For more details of the experiment, please see results.
Future directions
The experiment described above demonstrates that it is possible to harness the power of distributed servers on the Web to solve real problems. Another experiment of interest to the author is to build a neural net out of several servers and train it on a simple task, such as addition of two numbers. It is intriguing to consider, though highly impractical, the possibility of linking the millions of Web servers into a single powerful neural net. The author would like to see the development of more intelligent, more dynamic Web servers, which could readily respond to environmental stimuli, such as network traffic fluctuations. In addition to computation, collective use of these servers by Web surfers could lead to interesting applications, such as collaboratively enhanced knowledge discovery, for instance.
Acknowledgements
This experiment would have been impossible without the help of several people who graciously agreed to install the script on their servers. I would like to acknowledge James Gunderson, Nicholas Mloukieh, David Saltzberg, Mingming Wu, friends at W3-Design, and especially Luke Tymowski. I am also grateful to Richard Ross for challenging questions and helpful suggestions.
References
1. Survey on Distributed Computing Networks - Networks of Workstations (http://www.cis.ohio-state.edu/~jain/cis788/dist_comp/index.html).
2. Developments in Distributed Computing (http://www-cad.eecs.berkeley.edu/~naji/litsearch/dist_sys.html).
3. Leonard Adleman, Molecular Computation of Solutions to Combinatorial Problems, Science 266, November 11, 1994.

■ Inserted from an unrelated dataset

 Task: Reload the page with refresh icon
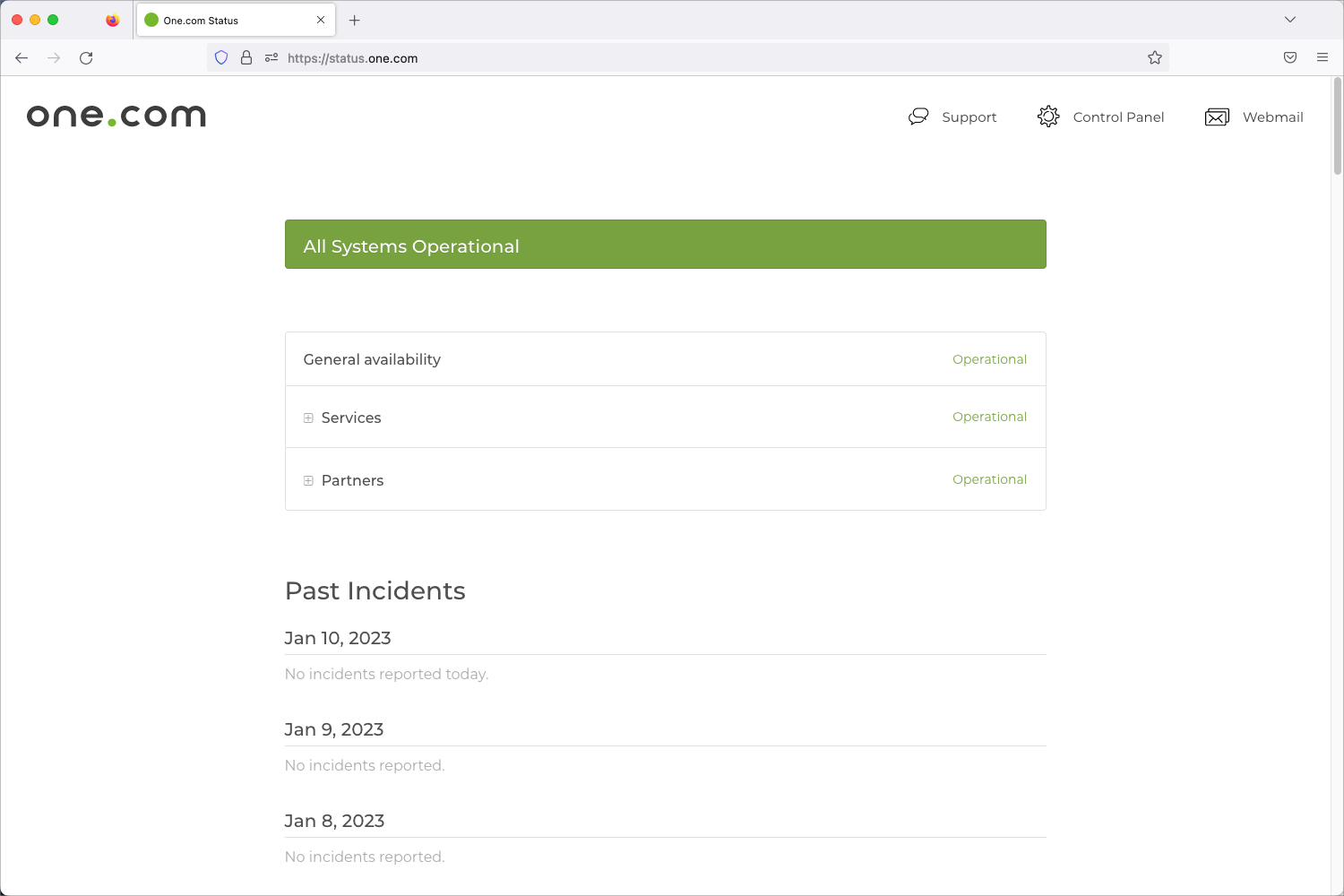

4. J. N. Tsitsiklis and G. D. Stamoulis, On the Average Communication Complexity of Asynchronous Distributed Algorithms, JACM 42(2) March 1995.
5. The graph is the one used by Adleman in Ref. 3, except for the extra edge between nodes 0 and 2. The spurious edge arose from a transcription error when the paper was converted to HTML format. Adleman quotes a unique solution - 0->1->2->3->4->5->6 - he found by using DNA computers. The extra edge introduces a second solution, 0->2->1->3->4->5->6.